About 43% of adult women suffer from Female Sexual Dysfunction (FSD). Low sexual desire, with or without sexual arousal problems, is the most common sex related complaint reported by women. As a result, many women suffer from sexual dissatisfaction, which often negatively interferes with psychological and social wellbeing. This has been classified as a clinical condition, referred to as Hypoactive Sexual Desire Disorder (HSDD). This condition is widespread, it is considered by many an unmet medical need.
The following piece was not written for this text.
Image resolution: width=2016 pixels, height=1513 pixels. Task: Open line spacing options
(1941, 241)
There is no FDA-approved drug for (subtypes of) FSD and no effective diagnostic tool to differentiate between the main types of FSD, although more than 80% of physicians agree that there is a (great) need for an FDA-approved therapy for FSD.
Different causal mechanisms are responsible for female sexual complaints. In the HSDD subgroup of FSD patients, sexual complaints occur either as the result of a relatively insensitive system for sexual cues (low desire) or as a result of maladaptive sexual inhibitory mechanisms.
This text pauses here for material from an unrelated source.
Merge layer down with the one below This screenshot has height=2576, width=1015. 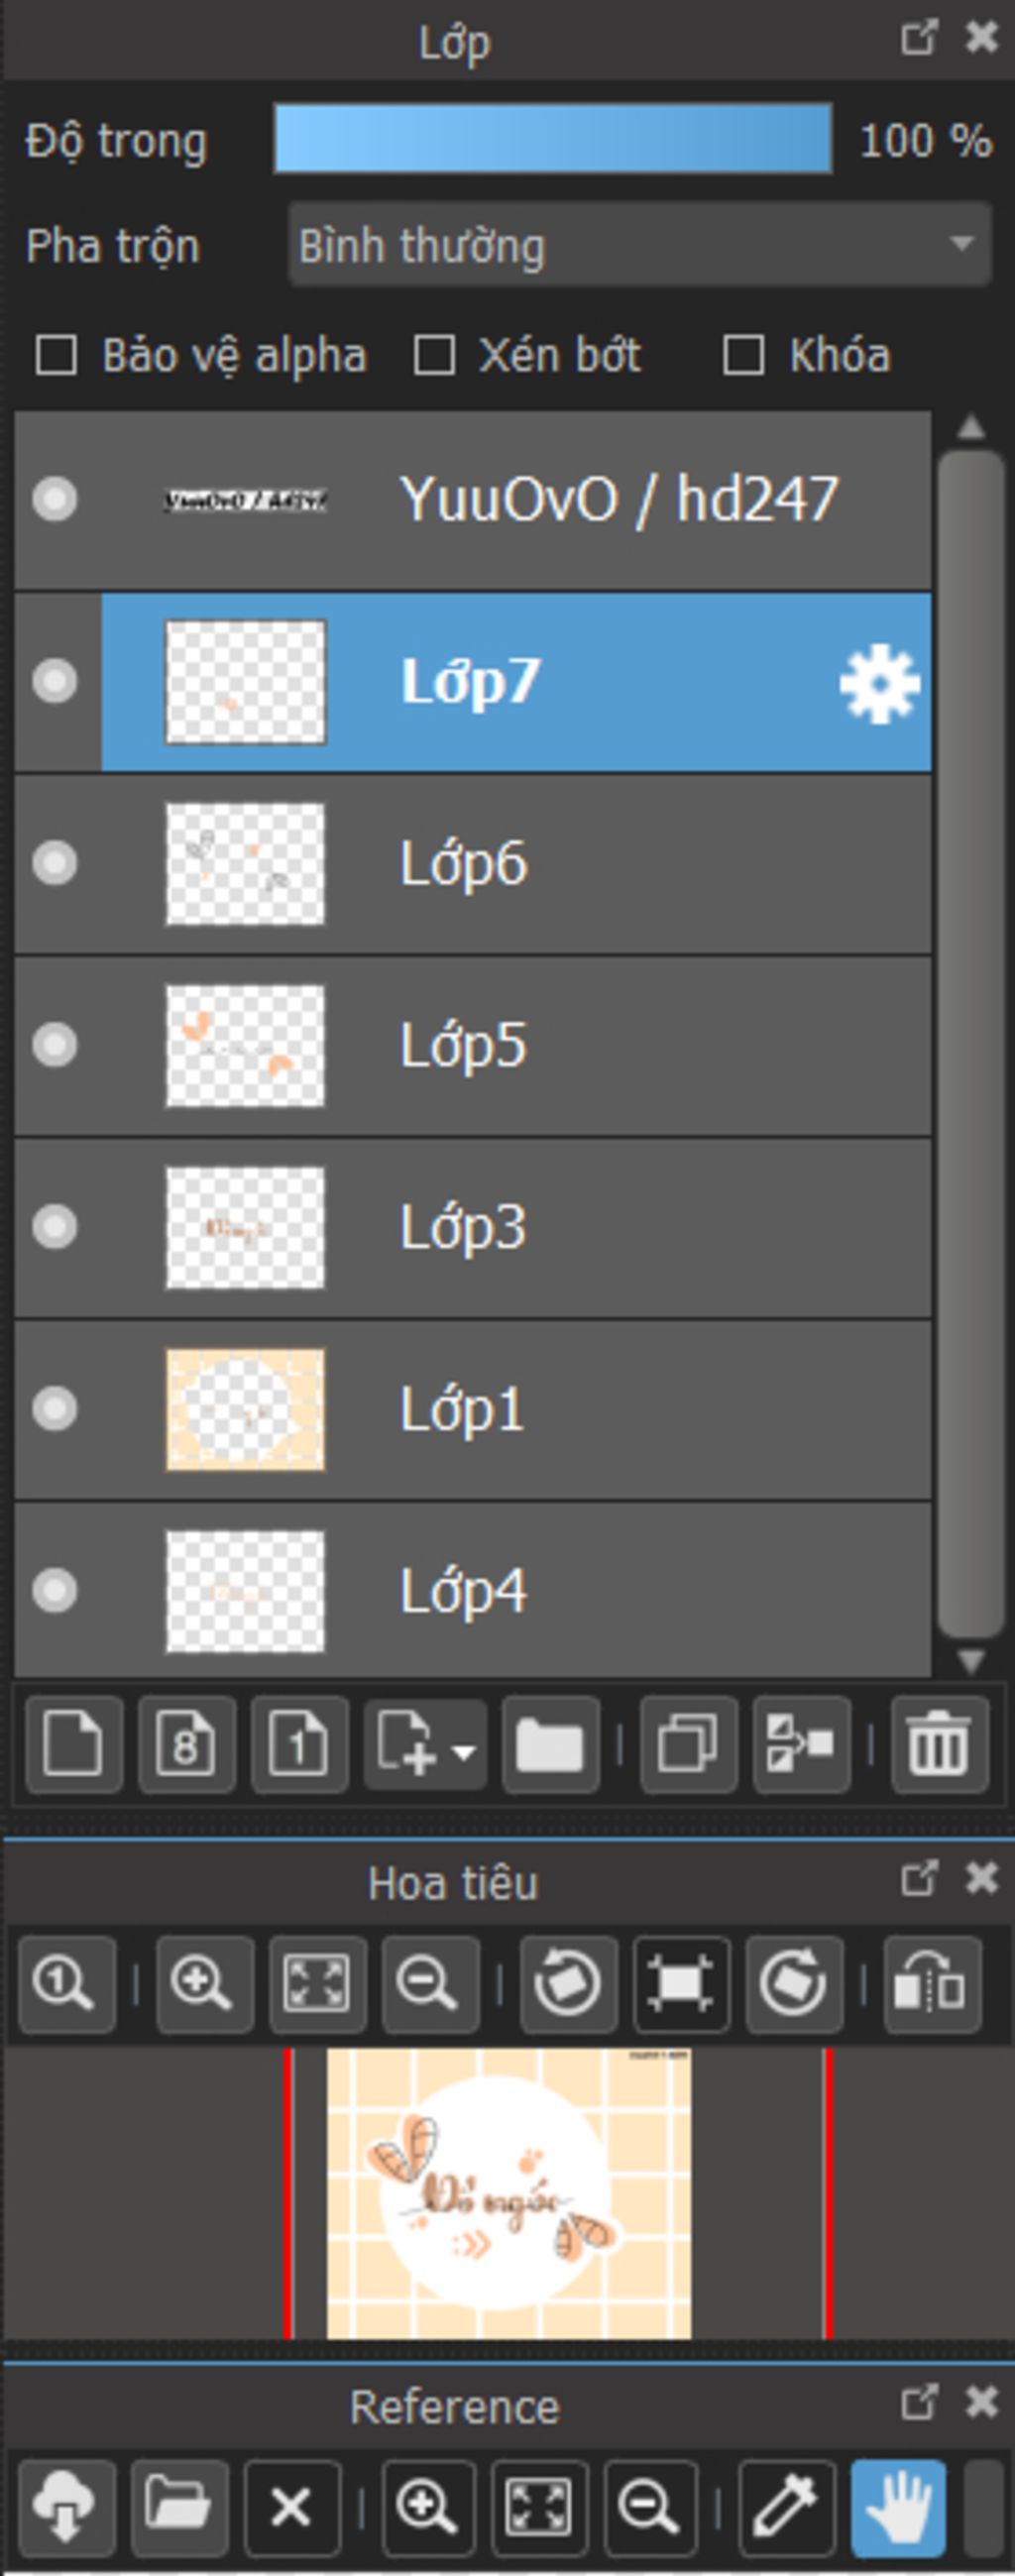tap(801, 1744)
Different Causal Mechanisms for HSDD: Different Treatments
Based on the assumption that different causal mechanisms are responsible for the same symptoms in HSDD, we started a drug development program for two subgroups of women. In one subgroup of women sexual dysfunction occurs as the result of a relatively insensitive system for sexual cues. In another subgroup of patients the sexual complaints result from maladaptive sexual inhibitory mechanisms.
Lybrido (working title) has been developed for patients with HSDD and a relatively insensitive system for sexual cues.
Lybridos (working title) has been developed for women with HSDD and maladaptive sexual inhibitory mechanisms.
Both drug candidates can be taken ‘on demand’ and help to increase central sexual motivation (libido) about 3 to 6 hours after intake.
Moreover, we have developed an algorithm (simple, practical and useable), partly based on genetics, by which a differentiation can be made between Lybrido and Lybridos responders.